WORK REQUEST – Please transcribe exactly the lines from the one containing "Close the Preferences" through the end of the records below, both included, and nothing else.

(Stored items)
● ● ●
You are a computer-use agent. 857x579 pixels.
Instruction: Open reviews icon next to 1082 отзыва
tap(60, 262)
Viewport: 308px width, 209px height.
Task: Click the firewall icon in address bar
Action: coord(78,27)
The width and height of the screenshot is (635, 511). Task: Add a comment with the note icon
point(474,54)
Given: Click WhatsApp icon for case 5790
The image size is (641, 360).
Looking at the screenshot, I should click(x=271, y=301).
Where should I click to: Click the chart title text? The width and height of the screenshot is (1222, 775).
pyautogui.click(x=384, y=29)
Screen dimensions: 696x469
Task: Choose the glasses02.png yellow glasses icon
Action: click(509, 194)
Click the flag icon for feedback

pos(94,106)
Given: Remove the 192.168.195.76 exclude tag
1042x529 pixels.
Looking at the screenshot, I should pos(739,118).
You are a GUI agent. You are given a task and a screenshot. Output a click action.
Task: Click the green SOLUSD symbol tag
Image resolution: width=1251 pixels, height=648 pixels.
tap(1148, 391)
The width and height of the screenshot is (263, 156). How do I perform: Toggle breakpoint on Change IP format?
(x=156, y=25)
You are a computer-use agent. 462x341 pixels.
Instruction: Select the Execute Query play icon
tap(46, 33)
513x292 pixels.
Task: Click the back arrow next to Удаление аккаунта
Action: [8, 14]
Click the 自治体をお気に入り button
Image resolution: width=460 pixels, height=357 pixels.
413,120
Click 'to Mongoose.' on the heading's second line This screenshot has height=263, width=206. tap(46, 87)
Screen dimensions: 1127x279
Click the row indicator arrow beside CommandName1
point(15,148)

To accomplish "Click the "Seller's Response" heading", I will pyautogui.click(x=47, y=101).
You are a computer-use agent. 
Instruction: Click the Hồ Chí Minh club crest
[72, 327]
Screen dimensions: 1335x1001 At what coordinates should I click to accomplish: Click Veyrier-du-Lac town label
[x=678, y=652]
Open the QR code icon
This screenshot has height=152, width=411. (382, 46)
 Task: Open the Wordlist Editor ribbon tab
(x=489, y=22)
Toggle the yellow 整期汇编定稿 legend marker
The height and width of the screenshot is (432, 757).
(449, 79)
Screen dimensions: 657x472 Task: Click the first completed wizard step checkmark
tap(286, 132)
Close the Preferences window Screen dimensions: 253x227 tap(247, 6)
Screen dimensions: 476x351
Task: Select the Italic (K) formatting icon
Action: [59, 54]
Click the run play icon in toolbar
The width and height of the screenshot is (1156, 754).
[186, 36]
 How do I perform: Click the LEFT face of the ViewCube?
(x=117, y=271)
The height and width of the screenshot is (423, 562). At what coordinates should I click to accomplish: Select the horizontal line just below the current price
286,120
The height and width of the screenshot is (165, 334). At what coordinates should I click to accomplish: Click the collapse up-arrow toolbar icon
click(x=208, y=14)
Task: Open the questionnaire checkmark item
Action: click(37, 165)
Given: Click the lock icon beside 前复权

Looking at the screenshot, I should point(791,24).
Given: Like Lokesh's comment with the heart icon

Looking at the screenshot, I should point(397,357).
● ● ●
WRITTEN ANSWER –
Close the Preferences window Screen dimensions: 253x227 tap(247, 6)
Screen dimensions: 476x351
Task: Select the Italic (K) formatting icon
Action: [59, 54]
Click the run play icon in toolbar
The width and height of the screenshot is (1156, 754).
[186, 36]
 How do I perform: Click the LEFT face of the ViewCube?
(x=117, y=271)
The height and width of the screenshot is (423, 562). At what coordinates should I click to accomplish: Select the horizontal line just below the current price
286,120
The height and width of the screenshot is (165, 334). At what coordinates should I click to accomplish: Click the collapse up-arrow toolbar icon
click(x=208, y=14)
Task: Open the questionnaire checkmark item
Action: click(37, 165)
Given: Click the lock icon beside 前复权

Looking at the screenshot, I should point(791,24).
Given: Like Lokesh's comment with the heart icon

Looking at the screenshot, I should point(397,357).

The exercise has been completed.